Archive pour la ‘Bas-Canada’ Catégorie

«Portrait de Ludger Duvernay» Photo de Jeangagnon d’une huile sur toile datant de 1832 de Jean-Baptiste Roy-Audy (s.d.) Source : Wikimedia Commons

 

     La Gazette des Trois-Rivières est fondée par Ludger Duvernay en 1817. Ce périodique couvre l’actualité locale, nationale et internationale.  Il offre aussi à ses lecteurs des oeuvres littéraires et des textes scientifiques.  Sa publication le 12 août 1817 amorce la décentralisation de la vie intellectuelle au Bas-Canada. Le prospectus est clair : «Nos villes de Québec et de Montréal en comptent maintenant plusieurs (journaux) : il n’en a encore été publié aucun aux Trois-Rivières, quoiqu’il s’y trouve un grand nombre de personnes en état d’en sentir toute l’utilité et les avantages, et même capable de le rendre intéressant par leur co-opération».

     Duvernay amorce avec ce périodique sa carrière d’éditeur. Il a dix-huit ans et vient de terminer son apprentissage en  imprimerie. La Gazette des Trois-Rivières propose de discuter des lois et de la constitution mais refuse de traiter des questions religieuses. Ce journal vise à souligner et à féliciter les bonnes actions de l’actualité politique mais s’engage à dénoncer l’oppression «de manière à exciter cette crainte salutaire qui fait l’appui et la sauvegarde des faibles en devenant un frein pour les méchants». La Gazette des Trois-Rivières publie quatre pages de textes en français et en anglais, mais sans que les articles ne soient systématiquement traduits d’une langue à l’autre.

   L’hebdomadaire a une forte influence dans la région trifluvienne.

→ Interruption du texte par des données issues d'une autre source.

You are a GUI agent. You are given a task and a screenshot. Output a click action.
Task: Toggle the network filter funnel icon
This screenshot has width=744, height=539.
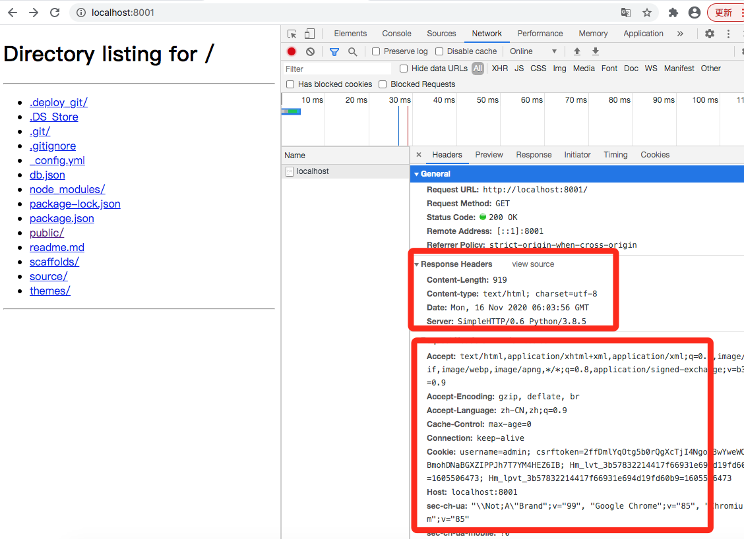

Duvernay doit cependant trouver des moyens de financer son entreprise : il imprime aussi des avis de décès, des faire-parts et des réclames publicitaires. Au même moment, il est responsable de la voirie publique et inspecteur des incendies.  Les déboires financiers entraînent cependant la fin de la publication en août 1823. Duvernay lance ensuite deux autres périodiques à Trois-Rivières avant de partir en 1826 à Montréal  où il devient l’éditeur de La Minerve.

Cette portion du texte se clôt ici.